Durand and Vergne (2012) see pirates as heroic risk-takers who defy the state and have the unintended consequence of forcing capitalism to improve. In their view, piracy arises when the state seeks to impose laws and take ownership, whether it be of land, radio, or the Internet. Pirates resist, fighting against the state’s over-reach with the unintended effect of ending the state’s monopoly. St. Augustine told of a pirate telling Alexander the Great, “Because I have only one rickety ship, I’m called a bandit, and because you have a large fleet, you are called an emperor.” In the end, they overstate. Pirates are not freedom fighters.

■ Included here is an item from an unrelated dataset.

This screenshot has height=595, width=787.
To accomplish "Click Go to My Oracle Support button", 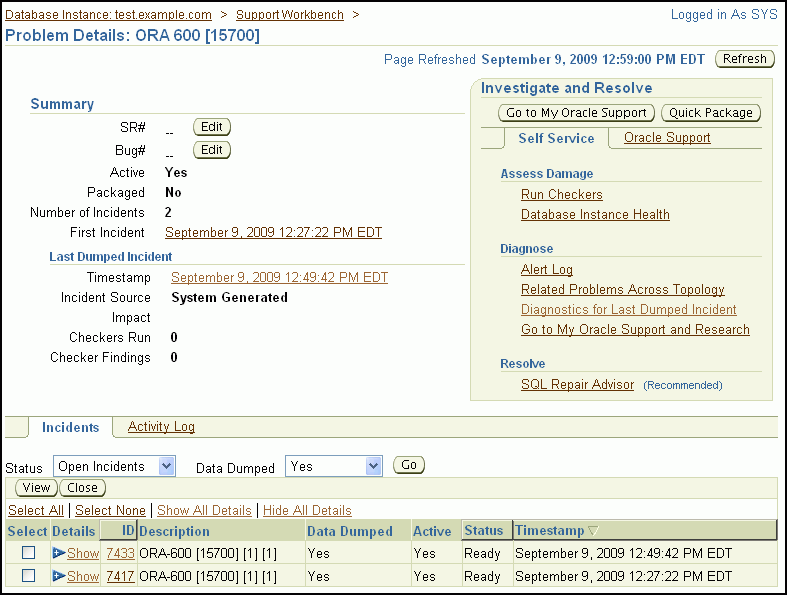I will click(577, 113).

Effective offensive and defensive methods for dealing with piracy are available if the will exists to implement them. Laws that inhibit effective responses, such as prohibiting armed merchant ships to enter many ports, requiring boarding of pirate ships rather than firing on them, prohibiting pursuit into territorial waters, and allowing pirates to claim refugee status if captured must be changed. Allowing port fees to be paid by bank transfers rather than cash would slightly reduce the profitability of piracy. Increased and well-coordinated naval patrols have virtually wiped out piracy in the Straits of Malacca, and a multistate naval coalition has reduced it near Somalia. Other tactics, some already in place, include convoys through danger areas, ships crossing dangerous waters at full speed, blockading coasts where pirates proliferate, armed guards (often former SAS commandos) and special weapons including water cannons embarked from tenders on ships in the danger zones, and Q-ships—essentially, warships disguised as cargo ships that were used against submarines in WWI. Better intelligence and sustained land-based intervention to deny bases to pirates also will help.
Equally important is changing laws to facilitate the arrest and trial of pirates. Today, there is no international court empowered to try pirates and the old Roman distinction has withered. The International Criminal Court is the most obvious, but it currently does not have that authority. Efforts to change this failed in 2009 and the 2010 Review Conference did not even raise the issue.